Female creativity is on display in a new exhibition in Tower Hamlets to celebrate Women’s History Month.

The 2024 Women’s Spring Open Exhibition at The Brady Arts and Community Centre in Hanbury Street showcases works in different mediums and styles from self portraits to acrylics and water colours.

Rachel Winter, 65, one of the artists in the exhibition, teaches printmaking at the Shadwell Idea Store. She told EastLondonLines: “Art [is] a wonderful way to express yourself and communicate feelings. I wanted to play a part in that visual language.”

‘Self-portrait with robin and garden tools’ by Rachel Winter. Pic: Mia Soares

“My screen print represents me re-evaluating myself. I’m seated and looking into the future, holding gardening tools, attempting to re-create my environment with a giant robin to assist or fight me for territory.”

Winter is optimistic about the future of female artistry.
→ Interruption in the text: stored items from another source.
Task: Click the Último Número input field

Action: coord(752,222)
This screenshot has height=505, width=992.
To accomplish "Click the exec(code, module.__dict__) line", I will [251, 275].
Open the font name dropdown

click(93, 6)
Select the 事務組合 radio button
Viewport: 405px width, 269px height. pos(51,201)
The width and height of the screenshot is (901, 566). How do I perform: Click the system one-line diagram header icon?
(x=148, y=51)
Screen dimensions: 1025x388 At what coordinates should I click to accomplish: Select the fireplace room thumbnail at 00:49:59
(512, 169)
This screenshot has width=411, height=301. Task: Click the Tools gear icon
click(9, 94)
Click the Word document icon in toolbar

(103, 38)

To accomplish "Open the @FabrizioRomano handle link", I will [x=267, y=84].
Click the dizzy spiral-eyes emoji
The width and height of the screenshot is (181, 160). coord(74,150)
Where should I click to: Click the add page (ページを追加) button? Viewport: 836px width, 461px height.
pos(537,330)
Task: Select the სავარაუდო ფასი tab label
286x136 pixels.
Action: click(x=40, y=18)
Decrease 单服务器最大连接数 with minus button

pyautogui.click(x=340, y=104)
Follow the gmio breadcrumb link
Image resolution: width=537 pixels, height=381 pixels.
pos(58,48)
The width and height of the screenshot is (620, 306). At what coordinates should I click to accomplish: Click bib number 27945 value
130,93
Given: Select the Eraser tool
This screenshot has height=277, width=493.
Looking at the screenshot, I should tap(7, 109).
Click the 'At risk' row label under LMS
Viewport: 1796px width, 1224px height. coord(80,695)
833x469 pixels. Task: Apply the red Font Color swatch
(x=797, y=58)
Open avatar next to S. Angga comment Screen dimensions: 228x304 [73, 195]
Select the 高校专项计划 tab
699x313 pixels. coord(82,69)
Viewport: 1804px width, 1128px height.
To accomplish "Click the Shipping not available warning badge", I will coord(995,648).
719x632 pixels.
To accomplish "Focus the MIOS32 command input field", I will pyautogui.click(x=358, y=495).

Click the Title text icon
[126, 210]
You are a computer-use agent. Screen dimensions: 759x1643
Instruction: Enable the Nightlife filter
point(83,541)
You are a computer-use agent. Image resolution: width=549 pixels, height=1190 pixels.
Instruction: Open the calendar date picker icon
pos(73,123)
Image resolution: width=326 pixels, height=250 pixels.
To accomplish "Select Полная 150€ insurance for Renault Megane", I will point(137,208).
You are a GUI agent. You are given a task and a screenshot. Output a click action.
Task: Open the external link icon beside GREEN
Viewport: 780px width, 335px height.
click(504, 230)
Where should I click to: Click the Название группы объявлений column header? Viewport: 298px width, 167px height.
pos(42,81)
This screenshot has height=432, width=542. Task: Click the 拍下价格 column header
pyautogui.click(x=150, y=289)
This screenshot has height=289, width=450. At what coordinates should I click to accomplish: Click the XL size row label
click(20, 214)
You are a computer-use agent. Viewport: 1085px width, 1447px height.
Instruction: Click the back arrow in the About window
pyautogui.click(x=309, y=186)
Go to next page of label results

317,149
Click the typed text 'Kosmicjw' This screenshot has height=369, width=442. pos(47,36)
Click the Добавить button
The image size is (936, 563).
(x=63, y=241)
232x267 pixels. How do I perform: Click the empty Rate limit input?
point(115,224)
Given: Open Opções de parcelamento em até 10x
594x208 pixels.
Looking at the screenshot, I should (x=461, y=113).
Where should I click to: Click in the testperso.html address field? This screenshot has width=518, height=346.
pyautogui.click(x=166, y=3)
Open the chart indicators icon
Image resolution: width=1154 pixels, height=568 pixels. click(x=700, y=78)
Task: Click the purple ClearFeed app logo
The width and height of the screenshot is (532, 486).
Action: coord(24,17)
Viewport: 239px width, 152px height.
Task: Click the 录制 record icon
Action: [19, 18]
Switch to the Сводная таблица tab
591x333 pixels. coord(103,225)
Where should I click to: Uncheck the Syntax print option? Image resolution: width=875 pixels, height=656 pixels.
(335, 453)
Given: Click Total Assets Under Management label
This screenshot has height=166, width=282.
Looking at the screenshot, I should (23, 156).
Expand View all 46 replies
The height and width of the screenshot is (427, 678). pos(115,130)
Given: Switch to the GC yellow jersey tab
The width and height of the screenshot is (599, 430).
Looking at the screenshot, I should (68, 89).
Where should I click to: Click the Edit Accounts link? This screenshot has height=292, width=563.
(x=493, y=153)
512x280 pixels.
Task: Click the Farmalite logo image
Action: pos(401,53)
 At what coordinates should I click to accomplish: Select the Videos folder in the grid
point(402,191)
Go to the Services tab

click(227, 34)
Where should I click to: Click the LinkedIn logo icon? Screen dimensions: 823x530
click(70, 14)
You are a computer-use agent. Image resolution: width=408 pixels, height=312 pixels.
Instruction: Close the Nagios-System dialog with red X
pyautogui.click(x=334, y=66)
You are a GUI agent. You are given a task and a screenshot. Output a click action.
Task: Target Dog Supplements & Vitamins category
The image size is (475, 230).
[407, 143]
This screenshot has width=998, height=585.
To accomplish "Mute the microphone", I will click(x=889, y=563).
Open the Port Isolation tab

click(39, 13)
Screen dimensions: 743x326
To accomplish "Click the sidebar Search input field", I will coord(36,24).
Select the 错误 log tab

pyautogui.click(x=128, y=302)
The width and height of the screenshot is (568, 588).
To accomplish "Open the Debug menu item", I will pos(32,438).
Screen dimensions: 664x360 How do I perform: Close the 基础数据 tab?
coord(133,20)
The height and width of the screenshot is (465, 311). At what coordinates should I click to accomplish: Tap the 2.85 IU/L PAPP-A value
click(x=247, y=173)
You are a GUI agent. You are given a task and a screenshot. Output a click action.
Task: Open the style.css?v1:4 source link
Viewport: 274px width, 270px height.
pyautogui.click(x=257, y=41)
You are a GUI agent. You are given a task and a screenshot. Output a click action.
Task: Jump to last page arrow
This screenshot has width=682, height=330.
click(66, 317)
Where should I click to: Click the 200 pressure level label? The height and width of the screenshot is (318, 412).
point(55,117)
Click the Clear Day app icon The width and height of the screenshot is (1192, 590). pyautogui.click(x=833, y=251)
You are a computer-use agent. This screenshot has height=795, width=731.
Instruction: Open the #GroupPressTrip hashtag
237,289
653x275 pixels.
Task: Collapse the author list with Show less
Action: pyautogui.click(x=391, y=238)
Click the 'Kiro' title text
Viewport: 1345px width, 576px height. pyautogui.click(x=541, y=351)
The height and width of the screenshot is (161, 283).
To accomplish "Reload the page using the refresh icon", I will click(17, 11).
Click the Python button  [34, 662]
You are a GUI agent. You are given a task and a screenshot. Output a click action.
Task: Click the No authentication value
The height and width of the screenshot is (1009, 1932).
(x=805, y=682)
She explained to ELL: “I am so excited to think that this exhibition could be the first of many more. It feels like the start of something really empowering that allows women in our community to showcase their talents and have a voice. For me, Women’s History month is a chance to think about the great and inspirational women who have influenced our lives.”

Danièle Lamarche works to support charities and social enterprises in London and abroad with capacity building, feasibility studies and fundraising.

Lamarche appreciates that the centre is hosting this event. She said to ELL: “I’m pleased that this opening enable women to showcase their emerging creative talents. It allows all of us to share and unfold our and others stories.

“The image I chose to mark International Women’s Day is of Gary Arber, who is the third generation in his family to have run a print shop and stationers in Bow. His grandmother was a Suffragette and made his grandfather print leaflets. I decided to select a single image to put up to commemorate Women’s History Month.”

Suffragettes Printers, Roman Road (Photograph) by Danièle Lamarche. Pic: Mia Soares

Lamarche looks back on her younger years in fondness where her love for photography begun: “I have been using a camera since my teens and the days when we had to develop film and print images in a darkroom – I miss the magic of watching the images begin to appear after processing, something a screen just doesn’t offer.”

Georgia Green, 28, works as an artist full-time and is specialising in sustainable printmaking. She explained how her life revolves around her imagination and art as her outlet for her ideas.

Green said to ELL: “I have always had an overactive imagination and I dream a lot. I was home-schooled as a child and I used to draw all the time.

“I went to Glasgow School of Art to study Painting and Printmaking as a degree, which has led me to the prints I make today. Although I haven’t painted since 2018, I am always drawn to printmaking techniques which reflect the liveliness and immediacy of painting.”

‘Orlando’ (Risograph Print) by Georgia Green. Pic: Mia Soares

Green said that this event was a “wonderful experience” and allowed her and other women to appreciate art and their borough. She said: “This experince champions female artists in our local area.

“It gives female identifying artists space to contribute and build connections between their practice and the local area and an opportunity to exhibit work within a certain collective context where they are given priority.”